Ratna mengatakan, kemungkinan para pegawainya tidak memahami bahwa apa yang mereka kerjakan adalah untuk sebuah acara besar yang mampu membanggakan Indonesia.

"Mereka kan tuna rungu, sehingga informasi yang sampai ke mereka itu terbatas. Jadi, animo atau kesemarakan Asian Games itu tidak nyampe ke mereka. Tapi saya yakin mereka ikut bangga," ujar Ratna.

Heniwati, salah seorang penyandang disabilitas yang turut membuat maskot boneka kertas itu menyampaikan bahwa membuat Atung, Bhin Bhin dan Kaka awalnya sulit.
 
Heniwati, seorang penyandang tuna rungu yang membuat boneka kertas berupa maskot Asian Games 2018 di bawah binaan Yayasan Precious One. (ANTARA News/ Sella Panduarsa Gareta)

Namun, ketika dikerjakan ternyata tidak sesulit yang ia kira. Bahkan, dengan kreativitas, semuanya menjadi mudah.

"Pertama sulit, kemudian saya berpikir kreatif bagaimana caranya bisa menyelesaikan semua. Akhirnya menjadi gampang," ujar perempuan yang akrab disapa Vie itu.

Vie mengaku senang dan suka ria mengerjakan pesanan berharga itu.

"Membuat Bhin Bhin, Atung dan Kaka saya senang, suka," ungkapnya.

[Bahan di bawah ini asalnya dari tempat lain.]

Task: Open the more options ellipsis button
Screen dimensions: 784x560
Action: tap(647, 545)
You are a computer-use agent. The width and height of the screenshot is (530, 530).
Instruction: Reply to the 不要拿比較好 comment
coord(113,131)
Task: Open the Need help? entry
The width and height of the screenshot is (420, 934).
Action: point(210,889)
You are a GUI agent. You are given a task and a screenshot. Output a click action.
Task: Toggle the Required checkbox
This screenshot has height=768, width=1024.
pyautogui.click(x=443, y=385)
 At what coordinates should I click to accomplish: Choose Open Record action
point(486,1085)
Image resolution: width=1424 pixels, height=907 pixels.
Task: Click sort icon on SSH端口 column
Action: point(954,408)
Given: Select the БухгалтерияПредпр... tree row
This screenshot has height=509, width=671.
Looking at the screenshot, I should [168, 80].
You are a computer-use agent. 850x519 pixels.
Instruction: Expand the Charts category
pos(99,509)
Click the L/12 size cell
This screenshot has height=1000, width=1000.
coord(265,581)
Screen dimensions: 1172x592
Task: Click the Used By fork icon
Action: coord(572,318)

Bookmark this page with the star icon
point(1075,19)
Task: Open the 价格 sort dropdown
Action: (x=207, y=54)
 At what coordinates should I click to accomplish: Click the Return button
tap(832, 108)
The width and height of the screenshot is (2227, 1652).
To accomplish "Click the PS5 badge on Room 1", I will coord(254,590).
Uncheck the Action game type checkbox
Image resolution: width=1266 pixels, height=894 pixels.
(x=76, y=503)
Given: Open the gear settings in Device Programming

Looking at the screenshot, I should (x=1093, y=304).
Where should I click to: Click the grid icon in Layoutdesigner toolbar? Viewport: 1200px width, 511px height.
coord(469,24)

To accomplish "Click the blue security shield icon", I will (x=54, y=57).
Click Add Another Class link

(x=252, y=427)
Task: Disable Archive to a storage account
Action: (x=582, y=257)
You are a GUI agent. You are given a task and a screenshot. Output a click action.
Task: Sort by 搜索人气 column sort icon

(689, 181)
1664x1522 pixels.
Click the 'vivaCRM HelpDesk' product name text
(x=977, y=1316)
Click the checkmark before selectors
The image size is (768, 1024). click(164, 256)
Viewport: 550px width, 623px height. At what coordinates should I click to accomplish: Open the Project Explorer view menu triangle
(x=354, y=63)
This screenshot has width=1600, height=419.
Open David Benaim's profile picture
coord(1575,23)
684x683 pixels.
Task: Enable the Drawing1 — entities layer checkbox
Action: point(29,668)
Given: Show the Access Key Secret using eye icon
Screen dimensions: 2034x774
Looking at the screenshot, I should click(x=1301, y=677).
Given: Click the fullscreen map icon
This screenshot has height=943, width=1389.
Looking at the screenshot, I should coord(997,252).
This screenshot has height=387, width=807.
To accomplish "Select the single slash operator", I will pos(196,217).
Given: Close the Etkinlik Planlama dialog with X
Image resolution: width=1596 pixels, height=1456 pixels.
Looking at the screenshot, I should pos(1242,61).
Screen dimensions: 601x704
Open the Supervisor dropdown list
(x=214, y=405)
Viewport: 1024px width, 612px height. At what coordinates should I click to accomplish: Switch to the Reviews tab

Melalui karya yang diciptakan Vie dan rekan-rekannya, Asian Games 2018 nyatanya tidak hanya membawa kebahagiaan kepada masyarakat dengan kondisi fisik sempurna, namun memberi kesempatan bagi saudara-saudara sebangsa yang memiliki keterbatasan, di mana hasilnya juga patut dibanggakan.